Stanisław Lem’s Unknown Story
Stanisław Lem

Racing across mountains and remote backwoods, a solitary figure is on the run from a team of heavily armed hunters. Will he manage to get away? This translation by Antonia Lloyd-Jones was specially commissioned to coincide with the first publication in “Przekrój” Quarterly of this previously unknown story by the great master of science fiction.
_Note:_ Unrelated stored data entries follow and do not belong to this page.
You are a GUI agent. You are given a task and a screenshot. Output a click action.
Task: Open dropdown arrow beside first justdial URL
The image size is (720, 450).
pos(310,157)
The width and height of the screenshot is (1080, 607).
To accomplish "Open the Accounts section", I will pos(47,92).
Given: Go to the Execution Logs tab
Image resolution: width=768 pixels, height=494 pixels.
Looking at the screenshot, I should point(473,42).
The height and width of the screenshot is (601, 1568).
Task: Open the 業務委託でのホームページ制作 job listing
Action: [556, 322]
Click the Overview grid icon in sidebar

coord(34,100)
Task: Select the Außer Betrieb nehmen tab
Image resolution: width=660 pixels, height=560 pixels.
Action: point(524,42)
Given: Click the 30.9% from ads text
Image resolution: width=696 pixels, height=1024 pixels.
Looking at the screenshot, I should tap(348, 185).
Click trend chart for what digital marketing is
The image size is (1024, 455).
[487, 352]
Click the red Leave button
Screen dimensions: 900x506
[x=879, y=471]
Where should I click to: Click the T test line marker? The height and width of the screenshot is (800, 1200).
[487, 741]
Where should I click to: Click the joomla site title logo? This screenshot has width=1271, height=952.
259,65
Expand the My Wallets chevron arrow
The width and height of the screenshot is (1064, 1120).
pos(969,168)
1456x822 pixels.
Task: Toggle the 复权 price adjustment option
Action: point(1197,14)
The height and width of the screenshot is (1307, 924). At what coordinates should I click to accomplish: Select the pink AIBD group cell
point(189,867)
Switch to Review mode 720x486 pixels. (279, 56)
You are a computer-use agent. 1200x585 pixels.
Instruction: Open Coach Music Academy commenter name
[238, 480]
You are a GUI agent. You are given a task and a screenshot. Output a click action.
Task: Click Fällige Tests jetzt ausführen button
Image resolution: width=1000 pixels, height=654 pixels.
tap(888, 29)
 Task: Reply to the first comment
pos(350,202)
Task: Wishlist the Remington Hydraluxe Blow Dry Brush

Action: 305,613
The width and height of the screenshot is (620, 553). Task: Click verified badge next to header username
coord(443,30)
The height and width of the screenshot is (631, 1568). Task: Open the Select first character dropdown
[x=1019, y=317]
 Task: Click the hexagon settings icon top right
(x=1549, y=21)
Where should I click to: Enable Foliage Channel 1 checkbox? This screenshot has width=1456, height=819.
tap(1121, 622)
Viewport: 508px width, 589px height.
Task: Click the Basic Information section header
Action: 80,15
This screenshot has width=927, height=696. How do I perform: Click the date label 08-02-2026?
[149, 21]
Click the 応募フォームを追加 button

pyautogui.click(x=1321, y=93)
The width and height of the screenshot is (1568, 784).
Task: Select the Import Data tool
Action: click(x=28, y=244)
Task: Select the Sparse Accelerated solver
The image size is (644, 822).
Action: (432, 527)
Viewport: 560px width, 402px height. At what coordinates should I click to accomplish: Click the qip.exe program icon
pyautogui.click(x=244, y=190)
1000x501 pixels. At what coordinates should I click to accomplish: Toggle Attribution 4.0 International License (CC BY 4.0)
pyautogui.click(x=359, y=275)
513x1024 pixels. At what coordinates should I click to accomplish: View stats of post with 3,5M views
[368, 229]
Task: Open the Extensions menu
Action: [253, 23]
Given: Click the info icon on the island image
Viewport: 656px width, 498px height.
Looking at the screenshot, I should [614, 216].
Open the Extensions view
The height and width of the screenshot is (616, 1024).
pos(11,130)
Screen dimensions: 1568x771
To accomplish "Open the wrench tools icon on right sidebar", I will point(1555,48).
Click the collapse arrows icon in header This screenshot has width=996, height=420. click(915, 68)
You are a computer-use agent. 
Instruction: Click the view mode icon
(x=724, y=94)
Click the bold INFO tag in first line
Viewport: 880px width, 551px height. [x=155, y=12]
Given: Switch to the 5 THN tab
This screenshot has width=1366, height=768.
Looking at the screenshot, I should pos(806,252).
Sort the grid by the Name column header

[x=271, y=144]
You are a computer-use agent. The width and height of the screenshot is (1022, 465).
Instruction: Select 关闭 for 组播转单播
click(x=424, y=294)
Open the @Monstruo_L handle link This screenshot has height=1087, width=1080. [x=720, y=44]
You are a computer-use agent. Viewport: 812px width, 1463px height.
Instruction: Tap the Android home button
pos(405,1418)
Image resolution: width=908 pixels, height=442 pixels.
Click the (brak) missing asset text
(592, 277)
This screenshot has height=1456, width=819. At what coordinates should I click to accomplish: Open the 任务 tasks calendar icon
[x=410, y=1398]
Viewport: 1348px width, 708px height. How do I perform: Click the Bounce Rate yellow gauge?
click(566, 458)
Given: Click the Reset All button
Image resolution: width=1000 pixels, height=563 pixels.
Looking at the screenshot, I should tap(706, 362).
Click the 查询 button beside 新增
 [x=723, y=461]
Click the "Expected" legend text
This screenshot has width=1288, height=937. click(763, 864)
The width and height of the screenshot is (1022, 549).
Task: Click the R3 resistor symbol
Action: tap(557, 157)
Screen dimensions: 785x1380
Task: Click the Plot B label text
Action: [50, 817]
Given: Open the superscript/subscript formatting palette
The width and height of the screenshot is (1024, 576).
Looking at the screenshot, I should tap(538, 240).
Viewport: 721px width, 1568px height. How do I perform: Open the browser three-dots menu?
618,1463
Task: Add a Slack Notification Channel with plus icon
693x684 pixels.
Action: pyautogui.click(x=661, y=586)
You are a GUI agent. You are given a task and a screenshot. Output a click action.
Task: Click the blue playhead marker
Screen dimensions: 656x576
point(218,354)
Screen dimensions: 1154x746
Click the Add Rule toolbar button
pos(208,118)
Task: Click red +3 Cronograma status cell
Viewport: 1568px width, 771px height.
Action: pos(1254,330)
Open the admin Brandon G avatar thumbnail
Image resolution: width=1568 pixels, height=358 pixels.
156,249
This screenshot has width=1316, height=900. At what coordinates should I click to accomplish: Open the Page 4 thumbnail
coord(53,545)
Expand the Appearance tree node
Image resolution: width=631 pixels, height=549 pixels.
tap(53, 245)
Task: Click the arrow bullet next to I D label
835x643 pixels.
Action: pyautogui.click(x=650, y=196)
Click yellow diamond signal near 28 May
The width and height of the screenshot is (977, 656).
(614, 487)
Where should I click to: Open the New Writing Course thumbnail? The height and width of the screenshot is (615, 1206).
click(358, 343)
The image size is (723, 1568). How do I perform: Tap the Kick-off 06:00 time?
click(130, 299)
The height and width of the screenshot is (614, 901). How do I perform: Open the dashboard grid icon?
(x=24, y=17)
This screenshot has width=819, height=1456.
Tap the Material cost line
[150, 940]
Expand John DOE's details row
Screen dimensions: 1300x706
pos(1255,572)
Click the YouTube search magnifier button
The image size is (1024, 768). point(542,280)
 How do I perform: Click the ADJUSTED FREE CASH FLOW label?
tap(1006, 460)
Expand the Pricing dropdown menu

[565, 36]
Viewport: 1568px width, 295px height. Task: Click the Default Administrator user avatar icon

He’d run about a mile by now, but wasn’t even hot yet. The pine trees were sparser here. Their tall trunks shot up vertically, at a sharp angle to the sloping hillside veiled in gloom, out of which he could hear, now softer, now louder, the rushing of a stream. Or maybe a river. He wasn’t familiar with this area. He didn’t know where he was running to. He was just running. For a while now he hadn’t seen any blackish traces of bonfires at the small clearings he’d passed, or scraps of coloured packaging, trodden into the grass, drenched by the rain and then dried by the sun over and over again. It looked as if no one ever came out here, because there weren’t any roads, and the vistas on view from the open spaces weren’t interesting. There was forest everywhere, with green splashes of beech trees, then a darker and darker colour towards the peaks; the only thing that showed white against it were the insides of snapped tree trunks. The wind had toppled them, or they’d fallen from old age. Whenever they blocked his path, he focused his eyesight keenly to see if it was worth the effort of jumping over, or if it might be better to push his way underneath, between the dry, broom-like branches.